▸ List of tasks
a. In the NA-159 Vehari-IV text, reproduce word for word the passage that opens with "- Region: Mailsi" and ends after "Assembly of Pakistan.".
b. According to the NA-159 Vehari-IV text, on what date were the 2008 general elections held?

▸ Selected extract
—————

- Region: Mailsi Tehsil (partly) including Mailsi city of Vehari District
- Electorate: 489,806

Current constituency
- Party: PTI
- Member: Aurangzeb Khan Khichi
- Created from: NA-170 Vehari-IV

= NA-159 Vehari-IV =

Constituency of the National Assembly of Pakistan

NA-159 Vehari-IV is a constituency for the National Assembly of Pakistan.

== Election 2002 ==

General elections were held on 10 October 2002. Azhar Ahmad Khan Yousaf Zai of PPP won by 73,014 votes.

General election 2002: NA-170 Vehari-IV
| Party |  | Candidate | Votes | % | ±% |
|---|---|---|---|---|---|
|  | PPP | Azhar Ahmad Khan Yousafzai | 73,014 | 51.79 |  |
|  | PML(Q) | Aurangzeb Khan Khichi | 59,967 | 42.53 |  |
|  | PML(N) | Sardar Noor Ahmed Khan Malezai | 3,702 | 2.63 |  |
|  | Independent | Ahmed Nawaz Khan Khichi | 2,380 | 1.69 |  |
|  | Others | Others (three candidates) | 1,922 | 1.36 |  |
| Turnout |  |  | 145,137 | 51.35 |  |
| Total valid votes |  |  | 140,985 | 97.14 |  |
| Rejected ballots |  |  | 4,152 | 2.86 |  |
| Majority |  |  | 13,047 | 9.26 |  |
| Registered electors |  |  | 282,646 |  |  |

== Election 2008 ==

General elections were held on 18 February 2008. Mahmood Hayat Khan Tochi Khan of PPP won by 87,124 votes.

—————

▸ The data
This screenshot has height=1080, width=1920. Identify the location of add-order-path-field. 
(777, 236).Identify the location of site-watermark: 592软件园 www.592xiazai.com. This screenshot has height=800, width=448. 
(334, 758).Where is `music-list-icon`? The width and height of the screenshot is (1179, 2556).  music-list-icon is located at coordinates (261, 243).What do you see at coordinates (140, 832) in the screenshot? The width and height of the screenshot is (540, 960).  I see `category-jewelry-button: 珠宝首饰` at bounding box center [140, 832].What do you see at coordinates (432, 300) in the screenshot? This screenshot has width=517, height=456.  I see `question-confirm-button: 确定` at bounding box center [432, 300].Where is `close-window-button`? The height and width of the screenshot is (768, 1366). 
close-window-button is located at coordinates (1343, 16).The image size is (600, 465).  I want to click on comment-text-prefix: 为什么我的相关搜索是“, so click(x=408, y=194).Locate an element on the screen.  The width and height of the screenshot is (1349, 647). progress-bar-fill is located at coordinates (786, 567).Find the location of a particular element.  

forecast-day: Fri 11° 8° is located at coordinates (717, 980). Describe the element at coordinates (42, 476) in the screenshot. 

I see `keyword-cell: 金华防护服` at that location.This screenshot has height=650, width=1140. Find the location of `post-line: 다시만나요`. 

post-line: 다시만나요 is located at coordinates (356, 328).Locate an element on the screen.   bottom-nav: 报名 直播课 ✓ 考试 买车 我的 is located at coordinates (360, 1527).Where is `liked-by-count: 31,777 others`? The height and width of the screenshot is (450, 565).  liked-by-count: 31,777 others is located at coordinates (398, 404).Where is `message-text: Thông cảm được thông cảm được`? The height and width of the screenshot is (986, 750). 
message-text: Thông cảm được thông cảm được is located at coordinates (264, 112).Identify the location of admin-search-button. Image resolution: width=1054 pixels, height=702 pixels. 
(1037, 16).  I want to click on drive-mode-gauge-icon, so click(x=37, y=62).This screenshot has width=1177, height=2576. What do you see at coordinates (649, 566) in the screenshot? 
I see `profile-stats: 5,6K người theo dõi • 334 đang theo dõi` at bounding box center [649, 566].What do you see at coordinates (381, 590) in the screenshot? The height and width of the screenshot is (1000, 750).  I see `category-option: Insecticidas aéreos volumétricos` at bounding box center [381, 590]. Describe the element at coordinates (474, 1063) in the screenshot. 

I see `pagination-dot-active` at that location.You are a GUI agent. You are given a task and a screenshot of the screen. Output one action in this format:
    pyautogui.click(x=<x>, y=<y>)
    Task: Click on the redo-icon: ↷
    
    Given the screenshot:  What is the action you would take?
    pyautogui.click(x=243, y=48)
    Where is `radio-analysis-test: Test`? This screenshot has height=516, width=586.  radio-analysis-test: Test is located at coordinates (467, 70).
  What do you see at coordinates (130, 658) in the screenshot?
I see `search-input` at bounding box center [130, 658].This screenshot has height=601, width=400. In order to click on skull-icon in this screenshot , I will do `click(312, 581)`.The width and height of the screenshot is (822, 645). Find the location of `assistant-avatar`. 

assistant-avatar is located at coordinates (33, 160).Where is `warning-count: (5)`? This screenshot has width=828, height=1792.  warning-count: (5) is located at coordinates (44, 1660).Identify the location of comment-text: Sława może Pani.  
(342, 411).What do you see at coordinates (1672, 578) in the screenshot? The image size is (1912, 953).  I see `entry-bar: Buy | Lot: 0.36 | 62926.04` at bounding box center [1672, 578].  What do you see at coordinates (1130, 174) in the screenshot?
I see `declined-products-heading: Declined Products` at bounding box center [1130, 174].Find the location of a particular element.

—————

▸ Answers for each item
a.
- Region: Mailsi Tehsil (partly) including Mailsi city of Vehari District
- Electorate: 489,806

Current constituency
- Party: PTI
- Member: Aurangzeb Khan Khichi
- Created from: NA-170 Vehari-IV

= NA-159 Vehari-IV =

Constituency of the National Assembly of Pakistan

NA-159 Vehari-IV is a constituency for the National Assembly of Pakistan.

b. 18 February 2008